NZDF General discussion thread

BullyHayes

New Member
The recent sinking of the survey vessel and resultant inquiry report has made it glaringly apparent to the public what a massive mountain the NZ military has to climb to re-establish expertise and experience to be an effective organisation. I do wonder however, whether the Govt has made the same realisation
 

kiwi in exile

Active Member
The recent sinking of the survey vessel and resultant inquiry report has made it glaringly apparent to the public what a massive mountain the NZ military has to climb to re-establish expertise and experience to be an effective organisation. I do wonder however, whether the Govt has made the same realisation
I'm sure I heard part of a clip on rnz where defmin Collins blamed part of on the mess they inherited from the previous govt. Henare also blamed our COVID response.

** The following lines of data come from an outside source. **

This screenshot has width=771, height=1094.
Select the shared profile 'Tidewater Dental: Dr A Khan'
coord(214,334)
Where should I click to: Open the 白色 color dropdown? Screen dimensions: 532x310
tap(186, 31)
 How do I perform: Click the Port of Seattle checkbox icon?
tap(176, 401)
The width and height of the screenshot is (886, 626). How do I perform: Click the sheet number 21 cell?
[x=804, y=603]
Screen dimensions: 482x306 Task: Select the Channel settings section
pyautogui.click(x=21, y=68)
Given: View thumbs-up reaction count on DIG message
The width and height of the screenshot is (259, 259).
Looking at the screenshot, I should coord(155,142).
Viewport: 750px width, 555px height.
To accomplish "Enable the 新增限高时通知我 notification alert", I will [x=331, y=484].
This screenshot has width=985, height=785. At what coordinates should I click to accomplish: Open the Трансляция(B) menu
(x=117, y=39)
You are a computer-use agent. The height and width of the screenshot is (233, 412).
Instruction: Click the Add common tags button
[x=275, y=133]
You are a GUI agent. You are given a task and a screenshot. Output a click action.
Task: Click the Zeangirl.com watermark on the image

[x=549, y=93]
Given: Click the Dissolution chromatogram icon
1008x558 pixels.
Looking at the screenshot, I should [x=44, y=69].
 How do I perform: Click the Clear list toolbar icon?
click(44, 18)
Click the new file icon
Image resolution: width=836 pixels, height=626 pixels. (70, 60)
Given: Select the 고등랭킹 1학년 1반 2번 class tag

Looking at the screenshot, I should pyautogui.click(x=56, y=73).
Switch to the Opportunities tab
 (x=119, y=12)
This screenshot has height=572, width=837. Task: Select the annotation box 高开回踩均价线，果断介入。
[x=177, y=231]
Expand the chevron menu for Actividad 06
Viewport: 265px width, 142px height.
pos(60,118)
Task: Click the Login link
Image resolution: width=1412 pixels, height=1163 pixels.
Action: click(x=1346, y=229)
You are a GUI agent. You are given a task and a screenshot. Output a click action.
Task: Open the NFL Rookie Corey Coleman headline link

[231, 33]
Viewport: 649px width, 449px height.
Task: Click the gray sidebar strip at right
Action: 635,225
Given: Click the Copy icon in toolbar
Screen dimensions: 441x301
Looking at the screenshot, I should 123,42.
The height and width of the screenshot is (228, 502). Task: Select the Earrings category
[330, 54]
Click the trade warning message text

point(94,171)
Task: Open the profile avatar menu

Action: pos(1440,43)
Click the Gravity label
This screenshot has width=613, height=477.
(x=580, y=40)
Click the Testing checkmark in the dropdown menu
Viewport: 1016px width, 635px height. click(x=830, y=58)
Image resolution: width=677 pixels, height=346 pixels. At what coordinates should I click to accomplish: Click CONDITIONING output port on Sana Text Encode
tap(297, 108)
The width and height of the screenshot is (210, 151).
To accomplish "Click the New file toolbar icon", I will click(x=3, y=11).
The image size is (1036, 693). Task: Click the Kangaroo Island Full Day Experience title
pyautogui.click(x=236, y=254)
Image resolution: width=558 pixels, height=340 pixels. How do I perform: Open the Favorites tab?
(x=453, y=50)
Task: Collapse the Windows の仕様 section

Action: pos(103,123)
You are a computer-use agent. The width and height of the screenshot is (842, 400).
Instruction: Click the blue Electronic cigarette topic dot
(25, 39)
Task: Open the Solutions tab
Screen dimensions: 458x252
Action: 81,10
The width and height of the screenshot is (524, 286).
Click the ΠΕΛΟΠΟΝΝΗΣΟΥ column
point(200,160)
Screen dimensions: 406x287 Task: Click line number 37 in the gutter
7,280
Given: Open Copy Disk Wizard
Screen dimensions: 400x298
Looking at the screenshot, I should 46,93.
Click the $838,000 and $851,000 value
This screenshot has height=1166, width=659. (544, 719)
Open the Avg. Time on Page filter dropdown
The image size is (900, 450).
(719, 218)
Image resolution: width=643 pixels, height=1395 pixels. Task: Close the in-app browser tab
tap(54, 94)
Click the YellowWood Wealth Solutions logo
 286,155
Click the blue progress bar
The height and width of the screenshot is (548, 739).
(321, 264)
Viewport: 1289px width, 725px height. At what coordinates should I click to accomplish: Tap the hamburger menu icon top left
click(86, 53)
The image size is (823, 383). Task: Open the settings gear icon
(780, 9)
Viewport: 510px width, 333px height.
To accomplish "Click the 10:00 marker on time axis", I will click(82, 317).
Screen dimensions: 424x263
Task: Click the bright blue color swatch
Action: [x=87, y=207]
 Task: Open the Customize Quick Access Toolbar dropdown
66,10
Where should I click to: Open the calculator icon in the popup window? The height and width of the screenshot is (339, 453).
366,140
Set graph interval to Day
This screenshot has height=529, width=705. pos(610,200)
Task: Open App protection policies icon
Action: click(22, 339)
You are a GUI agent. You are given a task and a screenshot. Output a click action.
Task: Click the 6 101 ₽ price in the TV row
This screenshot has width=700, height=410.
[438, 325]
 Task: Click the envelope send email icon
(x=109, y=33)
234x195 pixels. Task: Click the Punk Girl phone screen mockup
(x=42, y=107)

Even if our forces were optimally skilled and staffed for their current capabilities, big picture is we still wouldn't have relevant combat capability or deterrence for the current geopol reality, which has clearly been evolving to where it is now for 5 or so years.
There are two concurrent problems: loss of staff in terms of skill, experience, numbers. And decade long failure to build and invest in actual fighting capability (too few frigates, cancelled sopv, no missiles) etc.

We need to fix the 2 st before we can fix the 2 nd. But we need to start working on both
 

Rob c

The Bunker Group
Verified Defense Pro
I'm sure I heard part of a clip on rnz where defmin Collins blamed part of on the mess they inherited from the previous govt. Henare also blamed our COVID response.
The personnel retention problem mainly dates back to the Key government reforms of the the terms, conditions and pay of the defence personal in 2012. While there was the start of a problem concerning the retention of experienced staff as pointed out in the 2011 defence white paper, so the government instead of addressing this problem went and made it far worse by removing or reducing terms and conditions of those personnel who they had been warned that there was a problem developing. (Real Smart, not )
And decade long failure to build and invest in actual fighting capability (too few frigates, cancelled sopv, no missiles) etc.
This failure dates back far further to 1999 and the Clark government and the cancelling of the AFC and the third frigate, pluss major reductions in update and replacement projects with the exception of the LAV 111 as this was seen as good for peacekeeping.